Trends and correlation between Barrow snowmelt and guillemot breeding phenology.

In contrast to this abundance of late snow on the island in June, sea ice off northern Alaska (and throughout most of the Arctic) was at record lows for the month . The large mass of shorefast ice that surrounded Cooper Island last month is currently breaking up and once gone, the distance from the island to sea ice will be large and will increase as the ice continues to melt and retreat in July and August.

The combination of late snowmelt and early sea ice melt could have major effects on this year’s breeding success. Parent guillemots will be feeding nestlings later than in recent years, late July to early September, and Arctic cod, the preferred prey of the guillemots, will be unavailable should sea ice reduction proceed as expected. Currently, Arctic sea reduction is on a trajectory to match the record low September extent of 2012: Arctic Sea Ice Extent .

MODIS satellite image of the Chukchi and Beaufort Seas.
July 12, 2017, MODIS satellite image of the Chukchi and Beaufort Seas. This false-color composite is shown to help distinguish clouds (more white) from sea ice (more blue). Open ocean is black.

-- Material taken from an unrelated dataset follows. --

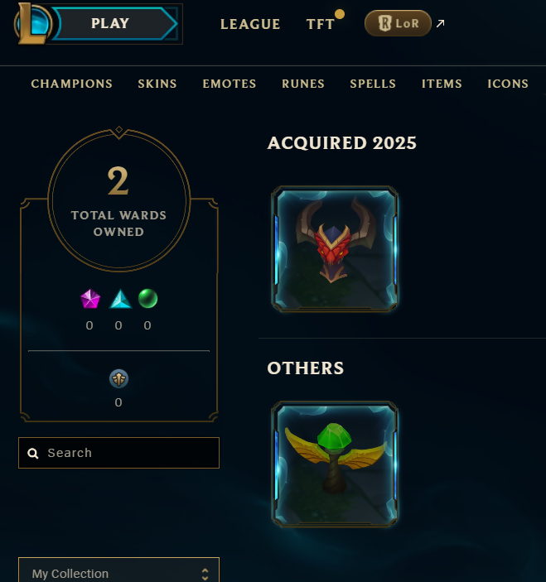Open the My Collection dropdown
The height and width of the screenshot is (582, 546).
(x=118, y=571)
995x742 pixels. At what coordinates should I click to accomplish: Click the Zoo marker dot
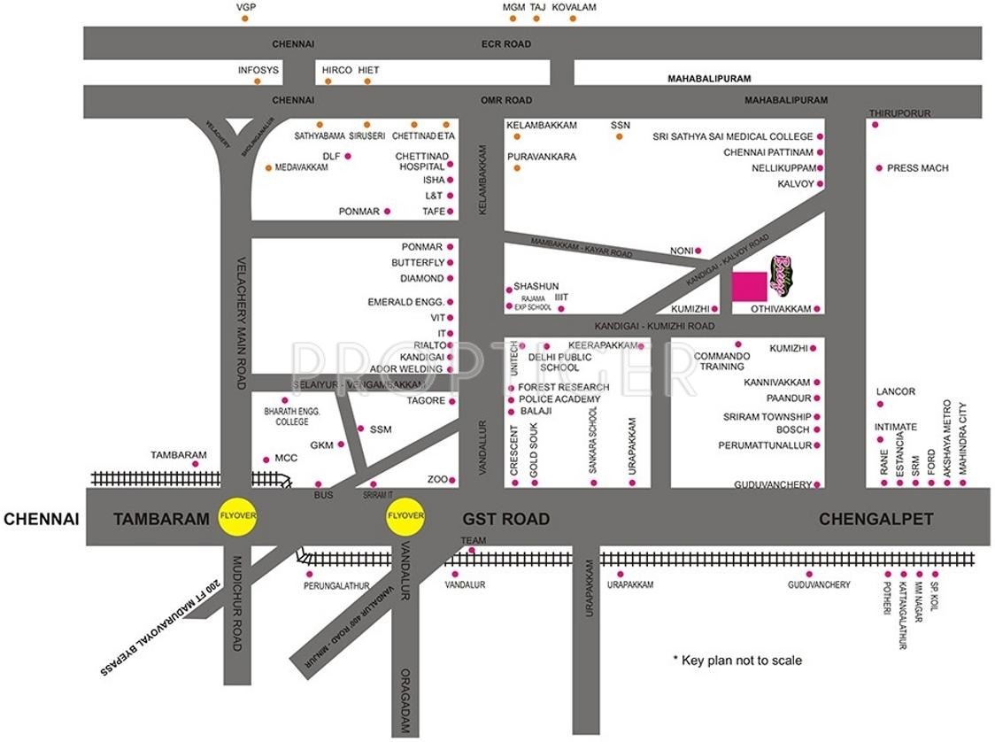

The disparity between this year’s extremely late snow melt and early sea ice melt and retreat has been a surprise and a clear example of the breadth of atmospheric and oceanographic factors that affect the environment of guillemots. Egg laying in the colony has just ended and parent birds are now incubating their eggs, which they do for 28 days. When young start hatching in late July, guillemot parents will likely be foraging for fish in near-ice-free waters. Their ability to find suitable and sufficient prey to successfully raise their young will provide insights into how the species will adapt and how the colony will maintain itself as summer sea ice continues to decrease in future years.